Computing Fats
Fat is an essential part of a healthy diet. It's the most concentrated source of energy you can get from food. It supplies you with two times as many calories as carbohydrates and protein. During exercise, the body turns to fat for energy after your carbohydrate stores have been depleted. In addition, fat is the only source of essential fatty acids, and it is necessary for the proper absorption of fat-soluble vitamins like vitamins A, D, E, and K.
But there are “good” fats, and there are “bad fats.” Knowing how to identify the "right" fats, as well as the content, may help in controlling your cholesterol levels... or at least insure you're ingesting the proper types of fat.
There are three kinds of fat:
- Saturated Fats
Saturated fats generally exist in solid form at room temperature and can be found in animal products and some vegetable oils. Excessive ingestion of saturated fats can lead to high LDL, the "bad cholesterol"
- Unsaturated Fats
Unsaturated fats generally exist in liquid form at room temperature and can be found in olive oil and canola oil. Omega-3s and Omega-6s are polyunsaturated fats.
- Trans Fats
Trans fats result when unsaturated fats (like vegetable oil) are chemically altered to stay solid at room temperature. Trans fats are referred to as "hydrogenated" or "partially hydrogenated" and can be found in processed foods like snack cakes. Trans fats can lead to a buildup of bad cholesterol in the blood. Unfortunately, the amounts of "Trans Fats" (the bad guys) are not required to be listed on nutrition labels until 2006.
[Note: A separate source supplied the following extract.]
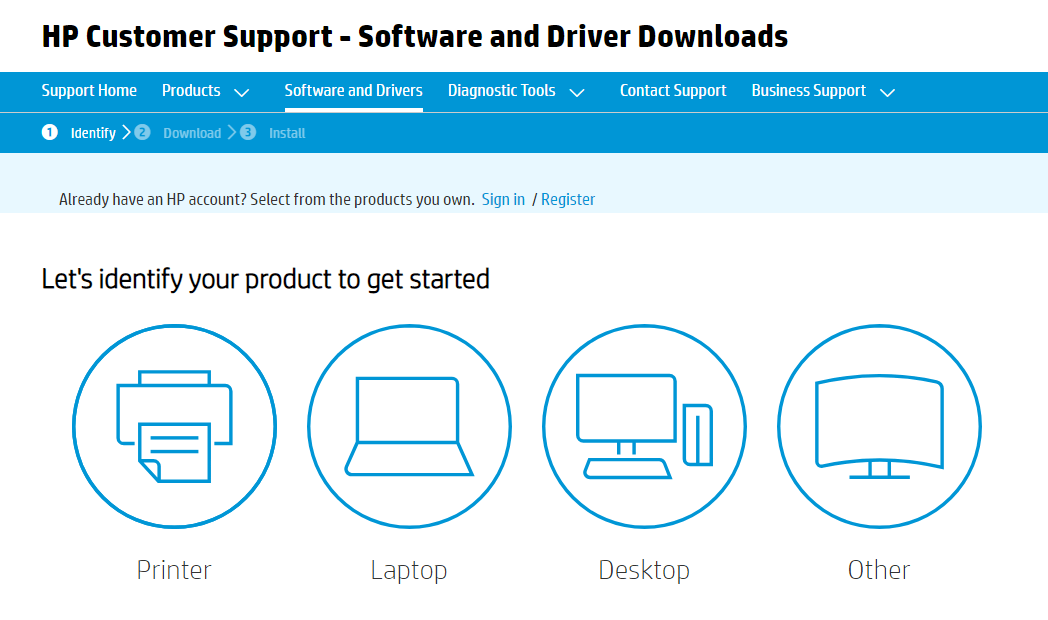Open the Software and Drivers tab

click(x=353, y=90)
Determining the “Bad Fats”
The “bad fats” can be partially identified by some simple arithmatic. Current labeling breaks fat content down into two groups:
- total fat grams
- grams of saturated fat
By subtracting saturated fat grams from total fat grams, you'll arrive at the amount of fat that is either unsaturated or trans fat. Now examine the remainder of the label:
- trans fats are listed as hydrogenated or partially hydrogenated
- unsaturated fats may be listed as olive oil, canola oil, or other vegetable oils
By subtracting one ofthe above from the previous result, you should be able to make a determination as to the amount of “good” fat - “bad” fat in your serving.